■ The task ■
Beginning at the line containing "Given: Click the" in the material below and ending at the line containing "Click the 사용방법 row label", return each line exactly and add nothing.

■ Data provided ■
# # #

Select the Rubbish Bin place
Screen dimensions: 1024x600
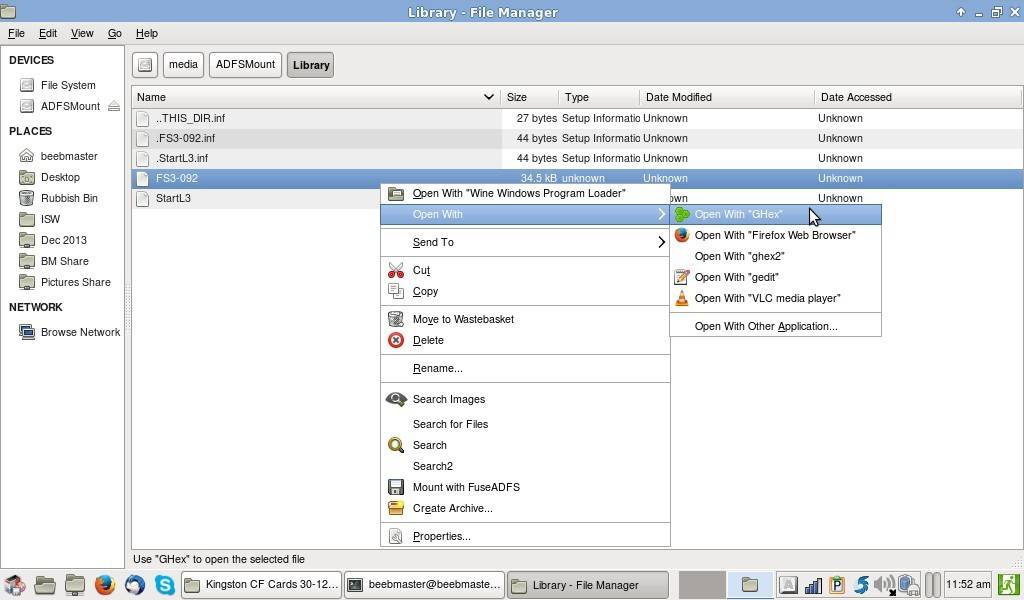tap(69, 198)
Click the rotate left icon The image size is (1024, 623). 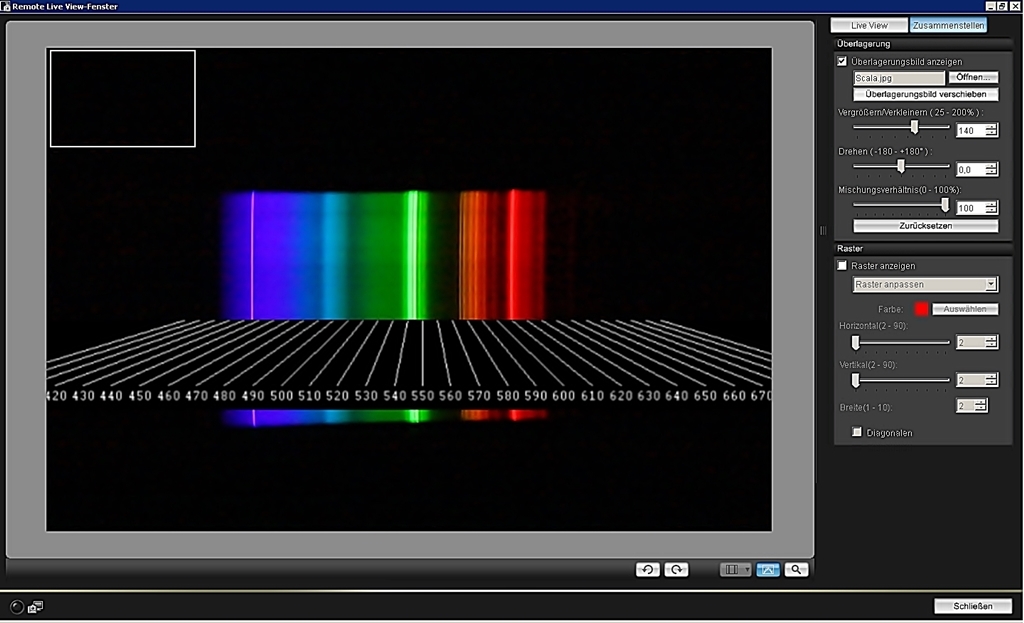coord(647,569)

# # #

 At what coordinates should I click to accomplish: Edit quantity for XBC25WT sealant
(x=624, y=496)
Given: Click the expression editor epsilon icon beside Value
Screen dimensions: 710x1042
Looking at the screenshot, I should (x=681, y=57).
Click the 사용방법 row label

# # #

■ Response below ■
Given: Click the expression editor epsilon icon beside Value
Screen dimensions: 710x1042
Looking at the screenshot, I should (x=681, y=57).
Click the 사용방법 row label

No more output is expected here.